=== Selection ===

Strange enough, the same results when transcoding the video to PNG directly, using the following command: ffmpeg -i C0441.MP4 -vf fps=1 C0441.png
However, the video file is shown correctly by ffplay! Other softwares, some of them explicitly ffmpeg based, also show the video correctly. Please compare banding in the samples below (sorry for the amount of pictures and mentions to softwares). This is the 1st frame of a clip I made intentionally in conditions that produce heavy banding.
CORRECT
Kdenlive export to PNG, ffmpeg v6 (Linux)
Shotcut export to PNG, ffmpeg v6 (Linux)
Adobe Premiere export to PNG (OSX)
Davinci Resolve export to PNG (OSX)
ffplay screenshot, ffmpeg v4.3 (OSX)
ffplay screenshot, ffmpeg v6 (Linux)
INCORRECT
Blender export to PNG, ffmpeg6 (OSX)
Blender export to PNG, ffmpeg4.3 (OSX)
As you can see, gradients on the background are much more patchy in the second group.
Original h.264 video file (6sec, 40MB).

=== Provided material ===

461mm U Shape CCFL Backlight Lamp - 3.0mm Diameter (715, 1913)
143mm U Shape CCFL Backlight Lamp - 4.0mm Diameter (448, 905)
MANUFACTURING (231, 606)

===

→ Jobs
[A] In the post about video banding, what are the length and file size of the original h.264 video?
[B] Continue the post about video banding, starting right after its last sentence.

→ Results of the tasks
[A] 6 seconds and 40MB.

[B]
C0441.MP4
This is footage from a Sony A7s2 camera. But I just tried with AVCHD files from an old Panny and the same happens. In brighter footage a color shift can be appreciated on simple sight.
I’m very puzzled with this and wonder what an explanation would be. I hope others can confirm the effect.
Exact steps for others to reproduce the error
- Download the video file and run it in ffplay. If you press space and then the back-arrow ffplay will stick to the 1st frame.
- Import the file to blender and compare the banding of the first frame to the one shown in ffplay.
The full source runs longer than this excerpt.